AI-Powered Cryptocurrency Sentiment Analysis

8 min readOct 20, 2023

The Rise of Cryptocurrency Investing

As a data scientist and cryptocurrency expert, I’ve noticed that investors are increasingly investing in cryptocurrency. Even people with no prior experience in investing are drawn to the potential for high returns. However, the volatility of cryptocurrency makes it difficult to make decisions about when to buy or sell. One way to get insights into the market is to consult tweets about cryptocurrency, but this is time-consuming and impractical. There are at least 500 million tweets about cryptocurrency every day, and it would take months to analyze them all. To overcome this problem, I’m creating an AI tool that can analyze the sentiment of tweets about cryptocurrency and extract the relevant information for my use case.

How Cryptocurrency Works

To fully understand why it is so important to capture the sentiment of a tweet in the context of cryptocurrency, we need to first understand what a cryptocurrency is.

A cryptocurrency is a digital or virtual currency that uses cryptography for security.

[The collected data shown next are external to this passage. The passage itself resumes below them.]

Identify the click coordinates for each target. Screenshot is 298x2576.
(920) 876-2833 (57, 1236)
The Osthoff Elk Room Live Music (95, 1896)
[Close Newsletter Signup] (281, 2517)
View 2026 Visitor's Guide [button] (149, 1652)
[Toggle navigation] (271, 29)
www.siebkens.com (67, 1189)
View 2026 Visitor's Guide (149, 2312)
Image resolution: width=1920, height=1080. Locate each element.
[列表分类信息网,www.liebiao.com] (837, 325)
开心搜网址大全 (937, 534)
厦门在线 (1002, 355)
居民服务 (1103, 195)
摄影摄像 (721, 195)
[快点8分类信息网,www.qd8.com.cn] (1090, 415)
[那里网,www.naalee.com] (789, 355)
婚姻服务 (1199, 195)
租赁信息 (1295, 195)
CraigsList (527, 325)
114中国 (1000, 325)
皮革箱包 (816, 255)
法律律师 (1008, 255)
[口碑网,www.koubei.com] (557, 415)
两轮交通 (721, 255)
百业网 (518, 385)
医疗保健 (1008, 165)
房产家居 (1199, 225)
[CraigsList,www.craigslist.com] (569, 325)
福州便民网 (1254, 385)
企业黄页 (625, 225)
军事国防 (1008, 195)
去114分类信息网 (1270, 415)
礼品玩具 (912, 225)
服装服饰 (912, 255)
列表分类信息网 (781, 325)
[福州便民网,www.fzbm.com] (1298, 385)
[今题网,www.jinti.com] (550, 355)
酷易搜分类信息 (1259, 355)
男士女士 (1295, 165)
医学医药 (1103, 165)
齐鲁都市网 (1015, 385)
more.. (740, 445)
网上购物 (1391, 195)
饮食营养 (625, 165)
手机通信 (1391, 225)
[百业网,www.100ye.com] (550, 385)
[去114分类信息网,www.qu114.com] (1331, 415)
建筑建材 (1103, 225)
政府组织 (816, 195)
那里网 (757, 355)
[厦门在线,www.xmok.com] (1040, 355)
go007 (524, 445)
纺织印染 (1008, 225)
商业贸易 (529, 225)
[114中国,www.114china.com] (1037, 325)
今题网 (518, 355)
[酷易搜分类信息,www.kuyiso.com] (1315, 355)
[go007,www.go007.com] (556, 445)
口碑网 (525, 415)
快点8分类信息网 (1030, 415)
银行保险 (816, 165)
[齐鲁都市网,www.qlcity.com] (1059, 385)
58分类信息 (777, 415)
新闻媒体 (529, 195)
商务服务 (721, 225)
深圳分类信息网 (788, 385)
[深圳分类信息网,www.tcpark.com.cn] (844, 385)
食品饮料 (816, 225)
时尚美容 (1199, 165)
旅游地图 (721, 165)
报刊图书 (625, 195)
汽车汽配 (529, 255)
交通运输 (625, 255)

This means that it is secured by a network of computers and is difficult to counterfeit or double-spend. One of the key features of cryptocurrencies is that they are decentralized. This means that they are not issued by any central authority, such as a government or bank. Instead, they are created and managed by a network of users. This makes them more resistant to government interference or manipulation. Cryptocurrencies also use blockchain technology to record transactions. Blockchain is a distributed ledger that is secure and transparent. This means that all transactions are recorded on a public database, which makes it difficult to cheat or steal. Finally, almost all cryptocurrencies have a limited supply. This means that there is a finite number of coins that will ever be created, which helps to prevent inflation.

AI tools development

Now that we know what is a cryptocurrency and why it is important to have a brief knowledge in this field in order to invest on it. The next step is now to create a tool that measure the sentiment of a tweet for helping us to take a better decision. Our AI tool will be a machine learning model that has been pre-trained on a large dataset of tweets. This model will be fine-tuned on a dataset of tweets specifically about cryptocurrency. This will allow the model to learn the nuances of the language used in cryptocurrency tweets and to identify the sentiment of these tweets more accurately. However, in order to fine-tune a pre-trained model, we first need to collect a dataset of tweets about cryptocurrency.

Data preprocessing

For this context, we will need a dataset that contains tweets about a cryptocurrency, the BTC tweets sentiment is the better choice for us. This dataset comes from data.world which is a great place to find a public dataset for creating an AI tools like ours. So let’s, analyze the data.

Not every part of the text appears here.